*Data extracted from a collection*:
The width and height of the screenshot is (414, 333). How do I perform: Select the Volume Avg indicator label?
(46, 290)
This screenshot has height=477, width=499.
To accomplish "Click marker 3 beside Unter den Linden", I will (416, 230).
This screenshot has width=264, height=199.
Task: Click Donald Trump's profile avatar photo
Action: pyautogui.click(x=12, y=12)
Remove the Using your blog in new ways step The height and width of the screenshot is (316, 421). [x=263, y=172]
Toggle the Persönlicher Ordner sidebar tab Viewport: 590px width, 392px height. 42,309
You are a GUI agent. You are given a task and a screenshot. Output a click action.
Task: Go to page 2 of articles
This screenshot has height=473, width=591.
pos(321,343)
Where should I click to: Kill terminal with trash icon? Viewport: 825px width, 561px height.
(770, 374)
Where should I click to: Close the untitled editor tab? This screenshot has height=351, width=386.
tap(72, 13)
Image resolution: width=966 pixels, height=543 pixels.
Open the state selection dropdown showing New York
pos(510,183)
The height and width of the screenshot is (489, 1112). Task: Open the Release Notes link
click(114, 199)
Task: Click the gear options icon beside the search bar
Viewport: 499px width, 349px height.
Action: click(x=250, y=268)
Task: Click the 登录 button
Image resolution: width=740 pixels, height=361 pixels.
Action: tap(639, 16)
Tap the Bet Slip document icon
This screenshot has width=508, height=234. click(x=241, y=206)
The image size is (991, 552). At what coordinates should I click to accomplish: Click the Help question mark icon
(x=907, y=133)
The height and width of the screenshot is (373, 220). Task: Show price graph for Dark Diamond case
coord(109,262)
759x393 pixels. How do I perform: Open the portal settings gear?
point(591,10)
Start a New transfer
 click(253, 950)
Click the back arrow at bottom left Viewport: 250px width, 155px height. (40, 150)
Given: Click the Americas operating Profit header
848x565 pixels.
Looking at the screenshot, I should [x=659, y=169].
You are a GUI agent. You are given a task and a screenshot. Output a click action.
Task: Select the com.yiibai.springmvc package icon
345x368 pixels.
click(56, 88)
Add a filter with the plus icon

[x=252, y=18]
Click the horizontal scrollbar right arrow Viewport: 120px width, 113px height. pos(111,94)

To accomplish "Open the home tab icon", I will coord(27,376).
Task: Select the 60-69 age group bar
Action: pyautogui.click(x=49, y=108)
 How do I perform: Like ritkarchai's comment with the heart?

*Problem to solve*: Retype all of the lines shown above, keeping each one exact.

*Answer to this exercise*:
The width and height of the screenshot is (414, 333). How do I perform: Select the Volume Avg indicator label?
(46, 290)
This screenshot has height=477, width=499.
To accomplish "Click marker 3 beside Unter den Linden", I will (416, 230).
This screenshot has width=264, height=199.
Task: Click Donald Trump's profile avatar photo
Action: pyautogui.click(x=12, y=12)
Remove the Using your blog in new ways step The height and width of the screenshot is (316, 421). [x=263, y=172]
Toggle the Persönlicher Ordner sidebar tab Viewport: 590px width, 392px height. 42,309
You are a GUI agent. You are given a task and a screenshot. Output a click action.
Task: Go to page 2 of articles
This screenshot has height=473, width=591.
pos(321,343)
Where should I click to: Kill terminal with trash icon? Viewport: 825px width, 561px height.
(770, 374)
Where should I click to: Close the untitled editor tab? This screenshot has height=351, width=386.
tap(72, 13)
Image resolution: width=966 pixels, height=543 pixels.
Open the state selection dropdown showing New York
pos(510,183)
The height and width of the screenshot is (489, 1112). Task: Open the Release Notes link
click(114, 199)
Task: Click the gear options icon beside the search bar
Viewport: 499px width, 349px height.
Action: click(x=250, y=268)
Task: Click the 登录 button
Image resolution: width=740 pixels, height=361 pixels.
Action: tap(639, 16)
Tap the Bet Slip document icon
This screenshot has width=508, height=234. click(x=241, y=206)
The image size is (991, 552). At what coordinates should I click to accomplish: Click the Help question mark icon
(x=907, y=133)
The height and width of the screenshot is (373, 220). Task: Show price graph for Dark Diamond case
coord(109,262)
759x393 pixels. How do I perform: Open the portal settings gear?
point(591,10)
Start a New transfer
 click(253, 950)
Click the back arrow at bottom left Viewport: 250px width, 155px height. (40, 150)
Given: Click the Americas operating Profit header
848x565 pixels.
Looking at the screenshot, I should [x=659, y=169].
You are a GUI agent. You are given a task and a screenshot. Output a click action.
Task: Select the com.yiibai.springmvc package icon
345x368 pixels.
click(56, 88)
Add a filter with the plus icon

[x=252, y=18]
Click the horizontal scrollbar right arrow Viewport: 120px width, 113px height. pos(111,94)

To accomplish "Open the home tab icon", I will coord(27,376).
Task: Select the 60-69 age group bar
Action: pyautogui.click(x=49, y=108)
 How do I perform: Like ritkarchai's comment with the heart?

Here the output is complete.